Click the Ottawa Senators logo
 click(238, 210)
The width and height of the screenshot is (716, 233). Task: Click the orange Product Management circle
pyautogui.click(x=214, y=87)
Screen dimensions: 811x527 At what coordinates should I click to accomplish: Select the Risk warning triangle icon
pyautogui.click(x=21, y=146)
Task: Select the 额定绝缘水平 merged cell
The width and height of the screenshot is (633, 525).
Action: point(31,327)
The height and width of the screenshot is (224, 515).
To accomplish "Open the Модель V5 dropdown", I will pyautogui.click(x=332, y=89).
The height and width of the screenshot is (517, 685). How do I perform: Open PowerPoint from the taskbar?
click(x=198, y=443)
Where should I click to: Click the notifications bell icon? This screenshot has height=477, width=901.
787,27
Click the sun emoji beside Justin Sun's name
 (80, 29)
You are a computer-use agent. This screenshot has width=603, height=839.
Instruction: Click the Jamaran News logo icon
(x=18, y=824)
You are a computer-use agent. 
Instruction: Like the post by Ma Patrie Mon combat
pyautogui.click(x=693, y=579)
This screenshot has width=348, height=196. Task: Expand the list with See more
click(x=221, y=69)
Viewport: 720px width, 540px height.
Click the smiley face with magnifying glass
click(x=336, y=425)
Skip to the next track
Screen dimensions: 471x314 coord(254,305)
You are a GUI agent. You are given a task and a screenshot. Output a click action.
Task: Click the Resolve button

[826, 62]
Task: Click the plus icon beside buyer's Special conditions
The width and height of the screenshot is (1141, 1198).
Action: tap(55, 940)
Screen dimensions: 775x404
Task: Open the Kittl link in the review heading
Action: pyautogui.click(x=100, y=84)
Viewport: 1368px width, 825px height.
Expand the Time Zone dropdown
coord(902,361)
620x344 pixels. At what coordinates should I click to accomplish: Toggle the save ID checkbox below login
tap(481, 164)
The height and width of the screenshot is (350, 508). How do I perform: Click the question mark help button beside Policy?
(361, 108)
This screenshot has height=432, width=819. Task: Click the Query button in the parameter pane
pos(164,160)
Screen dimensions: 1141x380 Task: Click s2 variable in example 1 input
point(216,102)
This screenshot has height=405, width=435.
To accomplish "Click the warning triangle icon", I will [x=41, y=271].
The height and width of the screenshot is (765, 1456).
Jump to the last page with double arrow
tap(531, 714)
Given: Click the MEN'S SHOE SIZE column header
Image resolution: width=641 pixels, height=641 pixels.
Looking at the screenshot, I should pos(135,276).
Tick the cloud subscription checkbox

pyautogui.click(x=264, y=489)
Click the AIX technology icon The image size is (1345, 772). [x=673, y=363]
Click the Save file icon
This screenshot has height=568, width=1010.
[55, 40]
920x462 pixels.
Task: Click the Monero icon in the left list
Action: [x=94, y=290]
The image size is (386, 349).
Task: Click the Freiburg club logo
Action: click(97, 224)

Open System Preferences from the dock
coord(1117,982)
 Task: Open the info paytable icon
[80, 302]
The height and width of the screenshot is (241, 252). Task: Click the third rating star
+++
Aim of the task → Repeat the listing above word for word, with no line missing.

Answer to the exercise →
Click the Ottawa Senators logo
 click(238, 210)
The width and height of the screenshot is (716, 233). Task: Click the orange Product Management circle
pyautogui.click(x=214, y=87)
Screen dimensions: 811x527 At what coordinates should I click to accomplish: Select the Risk warning triangle icon
pyautogui.click(x=21, y=146)
Task: Select the 额定绝缘水平 merged cell
The width and height of the screenshot is (633, 525).
Action: point(31,327)
The height and width of the screenshot is (224, 515).
To accomplish "Open the Модель V5 dropdown", I will pyautogui.click(x=332, y=89).
The height and width of the screenshot is (517, 685). How do I perform: Open PowerPoint from the taskbar?
click(x=198, y=443)
Where should I click to: Click the notifications bell icon? This screenshot has height=477, width=901.
787,27
Click the sun emoji beside Justin Sun's name
 (80, 29)
You are a computer-use agent. This screenshot has width=603, height=839.
Instruction: Click the Jamaran News logo icon
(x=18, y=824)
You are a computer-use agent. 
Instruction: Like the post by Ma Patrie Mon combat
pyautogui.click(x=693, y=579)
This screenshot has width=348, height=196. Task: Expand the list with See more
click(x=221, y=69)
Viewport: 720px width, 540px height.
Click the smiley face with magnifying glass
click(x=336, y=425)
Skip to the next track
Screen dimensions: 471x314 coord(254,305)
You are a GUI agent. You are given a task and a screenshot. Output a click action.
Task: Click the Resolve button

[826, 62]
Task: Click the plus icon beside buyer's Special conditions
The width and height of the screenshot is (1141, 1198).
Action: tap(55, 940)
Screen dimensions: 775x404
Task: Open the Kittl link in the review heading
Action: pyautogui.click(x=100, y=84)
Viewport: 1368px width, 825px height.
Expand the Time Zone dropdown
coord(902,361)
620x344 pixels. At what coordinates should I click to accomplish: Toggle the save ID checkbox below login
tap(481, 164)
The height and width of the screenshot is (350, 508). How do I perform: Click the question mark help button beside Policy?
(361, 108)
This screenshot has height=432, width=819. Task: Click the Query button in the parameter pane
pos(164,160)
Screen dimensions: 1141x380 Task: Click s2 variable in example 1 input
point(216,102)
This screenshot has height=405, width=435.
To accomplish "Click the warning triangle icon", I will [x=41, y=271].
The height and width of the screenshot is (765, 1456).
Jump to the last page with double arrow
tap(531, 714)
Given: Click the MEN'S SHOE SIZE column header
Image resolution: width=641 pixels, height=641 pixels.
Looking at the screenshot, I should pos(135,276).
Tick the cloud subscription checkbox

pyautogui.click(x=264, y=489)
Click the AIX technology icon The image size is (1345, 772). [x=673, y=363]
Click the Save file icon
This screenshot has height=568, width=1010.
[55, 40]
920x462 pixels.
Task: Click the Monero icon in the left list
Action: [x=94, y=290]
The image size is (386, 349).
Task: Click the Freiburg club logo
Action: click(97, 224)

Open System Preferences from the dock
coord(1117,982)
 Task: Open the info paytable icon
[80, 302]
The height and width of the screenshot is (241, 252). Task: Click the third rating star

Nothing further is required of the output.